• INPUT FOR THIS TASK

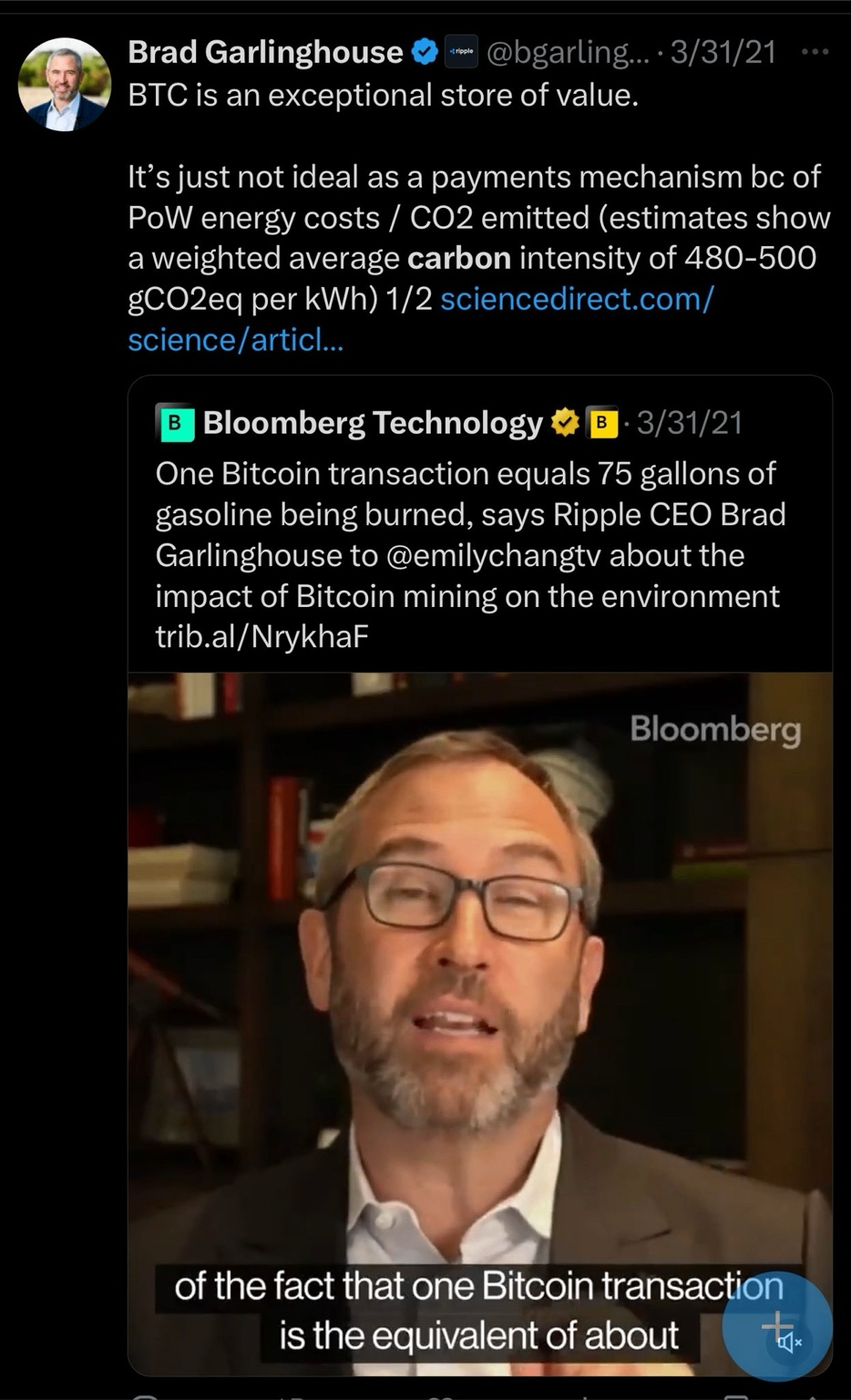Image resolution: width=851 pixels, height=1400 pixels.
Task: Click the Ripple affiliation badge
Action: 461,53
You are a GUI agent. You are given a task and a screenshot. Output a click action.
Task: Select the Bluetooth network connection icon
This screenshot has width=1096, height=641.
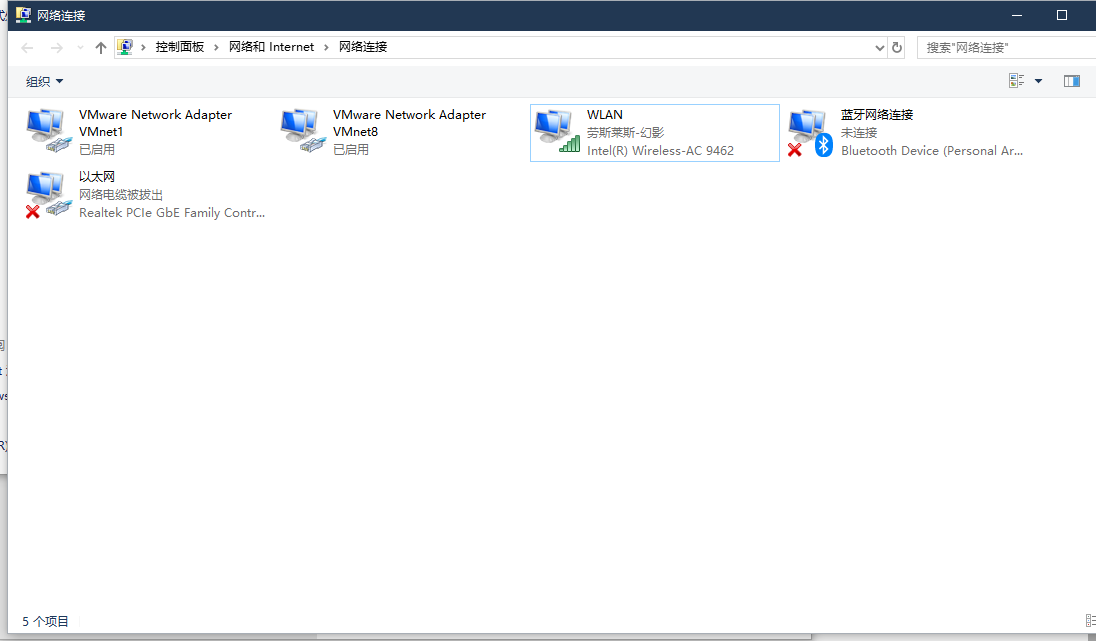click(x=810, y=131)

• WORK ORDER
Set down word for word each line from the one containing "You are a GUI" through the end of the material, and keep the pictures out of it.

• RESPONSE FOR THIS EXERCISE
You are a GUI agent. You are given a task and a screenshot. Output a click action.
Task: Select the Bluetooth network connection icon
This screenshot has width=1096, height=641.
click(x=810, y=131)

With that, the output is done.